La question du travail, en cette période de crise, relance le débat autour des notions de maintien de rentabilité et de logiques marchandes versus utilité sociale, sens et réalisation de soi. Ces notions sont-elles antagonistes ou complémentaires pour permettre au travail d’être à la fois une richesse pour l’entreprise et les hommes qui la composent ?
L’approche économique du travail renvoie à des résultats visibles avec ses objectifs annoncés qu’il faudra atteindre quoi qu’il en soit, ses reportings successifs pour mieux contrôler une activité en berne. Les marges opérationnelles seront difficiles à maintenir et l’EBIT ne traduira pas nécessairement la performance escomptée.
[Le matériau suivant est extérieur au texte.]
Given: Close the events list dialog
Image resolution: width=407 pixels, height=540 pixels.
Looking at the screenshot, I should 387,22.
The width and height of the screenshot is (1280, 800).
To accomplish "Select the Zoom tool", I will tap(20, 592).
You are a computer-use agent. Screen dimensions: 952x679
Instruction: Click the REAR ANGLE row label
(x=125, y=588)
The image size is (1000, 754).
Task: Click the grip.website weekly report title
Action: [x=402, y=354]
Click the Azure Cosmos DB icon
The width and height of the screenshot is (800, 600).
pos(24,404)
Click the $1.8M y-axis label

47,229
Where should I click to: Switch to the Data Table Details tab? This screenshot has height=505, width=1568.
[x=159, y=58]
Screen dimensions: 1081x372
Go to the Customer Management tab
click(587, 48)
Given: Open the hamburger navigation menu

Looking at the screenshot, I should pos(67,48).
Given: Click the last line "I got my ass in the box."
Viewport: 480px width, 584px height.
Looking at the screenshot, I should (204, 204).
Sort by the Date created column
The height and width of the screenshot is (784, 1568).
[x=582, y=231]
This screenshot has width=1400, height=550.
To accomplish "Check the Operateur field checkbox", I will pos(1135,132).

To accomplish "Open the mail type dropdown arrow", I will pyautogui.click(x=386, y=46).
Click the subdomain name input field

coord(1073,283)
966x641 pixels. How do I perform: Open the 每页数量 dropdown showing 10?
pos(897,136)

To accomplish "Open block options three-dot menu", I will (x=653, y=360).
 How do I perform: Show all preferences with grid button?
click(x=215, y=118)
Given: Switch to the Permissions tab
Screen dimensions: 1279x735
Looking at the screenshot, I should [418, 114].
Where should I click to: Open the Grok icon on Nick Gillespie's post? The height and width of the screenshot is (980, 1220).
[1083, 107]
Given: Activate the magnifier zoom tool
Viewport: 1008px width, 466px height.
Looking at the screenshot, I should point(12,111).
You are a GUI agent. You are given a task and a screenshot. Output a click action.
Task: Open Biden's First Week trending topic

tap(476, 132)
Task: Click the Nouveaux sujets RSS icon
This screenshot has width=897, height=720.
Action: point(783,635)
L’approche psychosociale du travail, quant à elle, s’intéresse aux situations professionnelles vécues par des salariés en recherche de sens et de qualité du travail « bien fait ». Si les objectifs sont perçus comme contradictoires, les reportings jugés inutiles ou trop contrôlant et si les marges commerciales considérées comme inatteignables, la dimension psychosociale ne sera pas satisfaite.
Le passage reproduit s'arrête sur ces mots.